What to produce: Echo the lines of the records word for word, starting at the line with "This screenshot has width=398, height=562." and ending with the line with "[x=940, y=19]", both included.

** START OF Available records **

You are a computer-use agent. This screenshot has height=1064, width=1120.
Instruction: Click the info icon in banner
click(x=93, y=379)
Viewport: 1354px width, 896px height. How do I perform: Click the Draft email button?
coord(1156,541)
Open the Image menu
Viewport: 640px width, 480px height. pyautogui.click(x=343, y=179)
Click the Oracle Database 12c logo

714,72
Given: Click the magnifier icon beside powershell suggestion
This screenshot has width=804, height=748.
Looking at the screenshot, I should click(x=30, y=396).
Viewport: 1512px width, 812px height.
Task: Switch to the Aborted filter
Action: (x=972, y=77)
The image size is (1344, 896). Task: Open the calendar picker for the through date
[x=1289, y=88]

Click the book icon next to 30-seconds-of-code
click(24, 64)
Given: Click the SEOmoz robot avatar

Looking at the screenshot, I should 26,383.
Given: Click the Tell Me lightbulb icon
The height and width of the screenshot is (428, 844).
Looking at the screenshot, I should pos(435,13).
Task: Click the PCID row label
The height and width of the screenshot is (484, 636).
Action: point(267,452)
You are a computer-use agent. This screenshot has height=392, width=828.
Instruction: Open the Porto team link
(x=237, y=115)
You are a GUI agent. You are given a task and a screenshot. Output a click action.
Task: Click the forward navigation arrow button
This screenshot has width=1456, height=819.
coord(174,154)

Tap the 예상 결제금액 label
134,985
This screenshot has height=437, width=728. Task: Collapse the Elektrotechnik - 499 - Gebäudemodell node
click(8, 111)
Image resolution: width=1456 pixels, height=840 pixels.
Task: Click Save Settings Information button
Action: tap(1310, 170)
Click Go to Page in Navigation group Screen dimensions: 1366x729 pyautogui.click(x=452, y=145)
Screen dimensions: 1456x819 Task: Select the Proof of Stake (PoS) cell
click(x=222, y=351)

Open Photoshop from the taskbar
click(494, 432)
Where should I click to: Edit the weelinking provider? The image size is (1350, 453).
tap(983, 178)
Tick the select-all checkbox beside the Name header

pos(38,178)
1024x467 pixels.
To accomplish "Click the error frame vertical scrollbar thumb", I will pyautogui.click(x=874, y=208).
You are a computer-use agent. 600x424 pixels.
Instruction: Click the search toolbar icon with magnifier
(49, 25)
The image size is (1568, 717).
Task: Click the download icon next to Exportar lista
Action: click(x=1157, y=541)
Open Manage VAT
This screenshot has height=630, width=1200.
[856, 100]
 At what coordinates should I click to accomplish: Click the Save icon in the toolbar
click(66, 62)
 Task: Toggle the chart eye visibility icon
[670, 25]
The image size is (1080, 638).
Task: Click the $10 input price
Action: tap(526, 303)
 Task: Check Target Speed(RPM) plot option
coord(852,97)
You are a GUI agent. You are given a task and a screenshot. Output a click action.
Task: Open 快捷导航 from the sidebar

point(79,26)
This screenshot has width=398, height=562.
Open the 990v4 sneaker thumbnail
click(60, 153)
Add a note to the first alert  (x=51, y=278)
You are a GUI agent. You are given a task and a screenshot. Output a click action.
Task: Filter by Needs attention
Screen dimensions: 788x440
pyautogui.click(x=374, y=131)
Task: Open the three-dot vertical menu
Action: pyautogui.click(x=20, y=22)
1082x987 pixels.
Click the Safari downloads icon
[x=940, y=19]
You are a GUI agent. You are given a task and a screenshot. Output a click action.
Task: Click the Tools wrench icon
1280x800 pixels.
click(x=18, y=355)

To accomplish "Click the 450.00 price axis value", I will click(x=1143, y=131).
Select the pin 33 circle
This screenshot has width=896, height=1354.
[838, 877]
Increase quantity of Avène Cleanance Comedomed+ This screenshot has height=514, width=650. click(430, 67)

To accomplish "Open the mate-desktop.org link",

** END OF Available records **

Complete answer:
This screenshot has width=398, height=562.
Open the 990v4 sneaker thumbnail
click(60, 153)
Add a note to the first alert  (x=51, y=278)
You are a GUI agent. You are given a task and a screenshot. Output a click action.
Task: Filter by Needs attention
Screen dimensions: 788x440
pyautogui.click(x=374, y=131)
Task: Open the three-dot vertical menu
Action: pyautogui.click(x=20, y=22)
1082x987 pixels.
Click the Safari downloads icon
[x=940, y=19]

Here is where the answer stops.